> **ABOUT THIS EXERCISE**
Repeat exactly, and only, the lines from the one containing "Where should I click to: Close" through the last line of the data below.

> **PROVIDED INFORMATION**
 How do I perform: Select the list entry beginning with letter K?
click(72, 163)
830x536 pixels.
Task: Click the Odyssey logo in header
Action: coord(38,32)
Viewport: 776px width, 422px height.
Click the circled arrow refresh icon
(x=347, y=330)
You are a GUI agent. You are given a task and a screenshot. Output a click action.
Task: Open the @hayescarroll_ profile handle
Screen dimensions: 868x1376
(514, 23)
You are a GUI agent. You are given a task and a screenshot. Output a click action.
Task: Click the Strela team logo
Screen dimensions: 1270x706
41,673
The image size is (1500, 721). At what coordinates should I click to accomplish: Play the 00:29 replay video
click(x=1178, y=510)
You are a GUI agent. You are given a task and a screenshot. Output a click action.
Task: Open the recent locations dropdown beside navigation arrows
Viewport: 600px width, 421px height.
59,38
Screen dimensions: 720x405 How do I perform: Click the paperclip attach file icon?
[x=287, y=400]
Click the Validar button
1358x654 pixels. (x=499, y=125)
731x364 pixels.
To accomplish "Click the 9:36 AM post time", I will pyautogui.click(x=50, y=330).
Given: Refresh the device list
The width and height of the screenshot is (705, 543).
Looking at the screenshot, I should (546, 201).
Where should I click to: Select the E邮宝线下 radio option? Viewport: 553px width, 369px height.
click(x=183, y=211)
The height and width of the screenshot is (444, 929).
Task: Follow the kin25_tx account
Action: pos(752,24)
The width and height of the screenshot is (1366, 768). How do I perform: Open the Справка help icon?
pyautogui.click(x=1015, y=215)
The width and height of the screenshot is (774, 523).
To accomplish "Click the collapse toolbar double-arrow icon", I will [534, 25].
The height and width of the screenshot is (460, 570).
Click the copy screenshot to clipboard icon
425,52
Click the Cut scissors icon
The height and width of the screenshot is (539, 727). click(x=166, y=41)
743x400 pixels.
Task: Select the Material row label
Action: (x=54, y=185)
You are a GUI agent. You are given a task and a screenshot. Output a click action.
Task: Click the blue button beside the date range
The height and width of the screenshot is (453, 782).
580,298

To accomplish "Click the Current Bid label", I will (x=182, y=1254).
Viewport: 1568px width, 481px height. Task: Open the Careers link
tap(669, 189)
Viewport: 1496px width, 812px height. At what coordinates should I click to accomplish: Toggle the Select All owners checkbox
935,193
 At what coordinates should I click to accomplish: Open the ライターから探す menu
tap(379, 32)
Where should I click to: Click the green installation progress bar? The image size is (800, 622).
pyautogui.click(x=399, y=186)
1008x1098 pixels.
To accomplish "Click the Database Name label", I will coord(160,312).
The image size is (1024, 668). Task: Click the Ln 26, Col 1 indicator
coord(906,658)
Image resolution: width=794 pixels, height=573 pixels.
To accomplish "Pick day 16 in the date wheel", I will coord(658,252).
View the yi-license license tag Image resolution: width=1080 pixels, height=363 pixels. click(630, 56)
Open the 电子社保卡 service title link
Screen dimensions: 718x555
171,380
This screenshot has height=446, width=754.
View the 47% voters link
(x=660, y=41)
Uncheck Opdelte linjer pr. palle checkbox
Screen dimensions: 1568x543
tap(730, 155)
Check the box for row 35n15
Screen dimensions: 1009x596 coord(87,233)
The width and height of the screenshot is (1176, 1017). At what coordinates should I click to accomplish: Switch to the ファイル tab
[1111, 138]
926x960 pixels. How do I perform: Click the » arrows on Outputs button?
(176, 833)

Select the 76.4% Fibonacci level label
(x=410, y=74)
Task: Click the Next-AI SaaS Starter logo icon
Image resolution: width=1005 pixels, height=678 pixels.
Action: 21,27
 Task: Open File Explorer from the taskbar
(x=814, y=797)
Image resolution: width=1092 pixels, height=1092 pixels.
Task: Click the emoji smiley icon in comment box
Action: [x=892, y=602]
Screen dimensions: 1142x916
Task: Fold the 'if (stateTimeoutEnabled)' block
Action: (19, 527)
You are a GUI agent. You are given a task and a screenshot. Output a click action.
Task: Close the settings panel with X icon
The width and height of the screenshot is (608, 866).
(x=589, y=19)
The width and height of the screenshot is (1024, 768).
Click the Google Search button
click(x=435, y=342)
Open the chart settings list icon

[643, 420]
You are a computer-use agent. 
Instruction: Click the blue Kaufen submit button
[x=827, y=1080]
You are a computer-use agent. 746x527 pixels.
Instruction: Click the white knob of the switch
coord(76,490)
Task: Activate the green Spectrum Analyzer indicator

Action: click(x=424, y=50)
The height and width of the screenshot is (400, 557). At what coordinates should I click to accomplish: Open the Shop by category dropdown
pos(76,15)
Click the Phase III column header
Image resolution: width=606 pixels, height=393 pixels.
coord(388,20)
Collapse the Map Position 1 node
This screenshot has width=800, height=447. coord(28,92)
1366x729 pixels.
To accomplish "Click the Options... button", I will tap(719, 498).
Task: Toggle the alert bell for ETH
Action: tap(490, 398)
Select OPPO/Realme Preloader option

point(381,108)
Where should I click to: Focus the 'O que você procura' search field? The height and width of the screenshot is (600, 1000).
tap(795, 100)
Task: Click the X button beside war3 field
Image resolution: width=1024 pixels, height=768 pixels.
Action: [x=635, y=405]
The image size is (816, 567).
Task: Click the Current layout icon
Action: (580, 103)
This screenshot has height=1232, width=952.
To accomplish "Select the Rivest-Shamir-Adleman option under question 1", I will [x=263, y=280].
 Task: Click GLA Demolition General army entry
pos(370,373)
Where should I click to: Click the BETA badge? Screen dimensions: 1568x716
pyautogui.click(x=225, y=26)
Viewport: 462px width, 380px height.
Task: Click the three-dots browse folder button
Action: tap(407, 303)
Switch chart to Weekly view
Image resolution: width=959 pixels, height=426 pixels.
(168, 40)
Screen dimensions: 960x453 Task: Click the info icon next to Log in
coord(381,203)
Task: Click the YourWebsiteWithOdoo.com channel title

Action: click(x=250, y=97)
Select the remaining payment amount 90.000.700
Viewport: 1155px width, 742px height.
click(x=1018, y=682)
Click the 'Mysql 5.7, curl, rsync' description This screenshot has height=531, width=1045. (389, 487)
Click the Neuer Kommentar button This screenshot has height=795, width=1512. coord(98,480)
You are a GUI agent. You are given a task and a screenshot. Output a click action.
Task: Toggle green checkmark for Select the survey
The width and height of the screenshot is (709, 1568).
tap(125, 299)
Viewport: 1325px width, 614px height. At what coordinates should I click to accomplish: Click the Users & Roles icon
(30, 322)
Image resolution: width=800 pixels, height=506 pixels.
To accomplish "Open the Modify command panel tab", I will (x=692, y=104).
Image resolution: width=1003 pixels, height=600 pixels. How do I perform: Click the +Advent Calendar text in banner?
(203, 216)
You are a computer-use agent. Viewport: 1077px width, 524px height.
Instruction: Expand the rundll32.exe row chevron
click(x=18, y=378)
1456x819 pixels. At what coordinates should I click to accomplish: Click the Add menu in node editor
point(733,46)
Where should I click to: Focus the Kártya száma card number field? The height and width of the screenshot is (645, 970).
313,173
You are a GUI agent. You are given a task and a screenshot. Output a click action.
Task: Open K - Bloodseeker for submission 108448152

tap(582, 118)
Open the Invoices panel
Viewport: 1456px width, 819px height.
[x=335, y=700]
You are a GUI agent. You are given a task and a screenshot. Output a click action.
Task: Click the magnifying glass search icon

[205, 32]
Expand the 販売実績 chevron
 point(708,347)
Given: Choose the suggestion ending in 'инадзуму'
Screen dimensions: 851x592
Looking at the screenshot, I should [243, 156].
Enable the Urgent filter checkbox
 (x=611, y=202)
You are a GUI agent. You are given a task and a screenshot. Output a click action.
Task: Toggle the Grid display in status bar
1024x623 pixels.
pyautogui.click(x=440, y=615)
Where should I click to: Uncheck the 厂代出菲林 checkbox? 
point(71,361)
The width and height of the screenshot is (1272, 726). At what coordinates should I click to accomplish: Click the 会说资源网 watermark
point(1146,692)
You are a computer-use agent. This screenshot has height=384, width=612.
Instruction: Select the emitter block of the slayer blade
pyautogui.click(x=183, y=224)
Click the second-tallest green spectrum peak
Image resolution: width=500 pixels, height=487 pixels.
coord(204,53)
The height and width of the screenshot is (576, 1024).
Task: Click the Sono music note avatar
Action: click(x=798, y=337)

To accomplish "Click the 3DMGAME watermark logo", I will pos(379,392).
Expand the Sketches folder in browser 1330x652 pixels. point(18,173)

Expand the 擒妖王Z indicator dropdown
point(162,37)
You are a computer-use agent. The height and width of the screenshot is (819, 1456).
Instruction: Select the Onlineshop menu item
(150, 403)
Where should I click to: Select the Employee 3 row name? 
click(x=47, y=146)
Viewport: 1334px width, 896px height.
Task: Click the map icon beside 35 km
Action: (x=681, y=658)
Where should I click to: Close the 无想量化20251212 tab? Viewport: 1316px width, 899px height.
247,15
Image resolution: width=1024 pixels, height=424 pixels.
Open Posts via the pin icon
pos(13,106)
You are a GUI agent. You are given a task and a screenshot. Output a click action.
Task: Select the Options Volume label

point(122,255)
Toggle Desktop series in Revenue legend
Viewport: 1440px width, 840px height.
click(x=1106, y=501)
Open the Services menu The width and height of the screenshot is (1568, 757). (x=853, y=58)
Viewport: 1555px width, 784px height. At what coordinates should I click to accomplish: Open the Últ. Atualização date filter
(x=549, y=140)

> **ANSWER SECTION**
Where should I click to: Close the 无想量化20251212 tab? Viewport: 1316px width, 899px height.
247,15
Image resolution: width=1024 pixels, height=424 pixels.
Open Posts via the pin icon
pos(13,106)
You are a GUI agent. You are given a task and a screenshot. Output a click action.
Task: Select the Options Volume label

point(122,255)
Toggle Desktop series in Revenue legend
Viewport: 1440px width, 840px height.
click(x=1106, y=501)
Open the Services menu The width and height of the screenshot is (1568, 757). (x=853, y=58)
Viewport: 1555px width, 784px height. At what coordinates should I click to accomplish: Open the Últ. Atualização date filter
(x=549, y=140)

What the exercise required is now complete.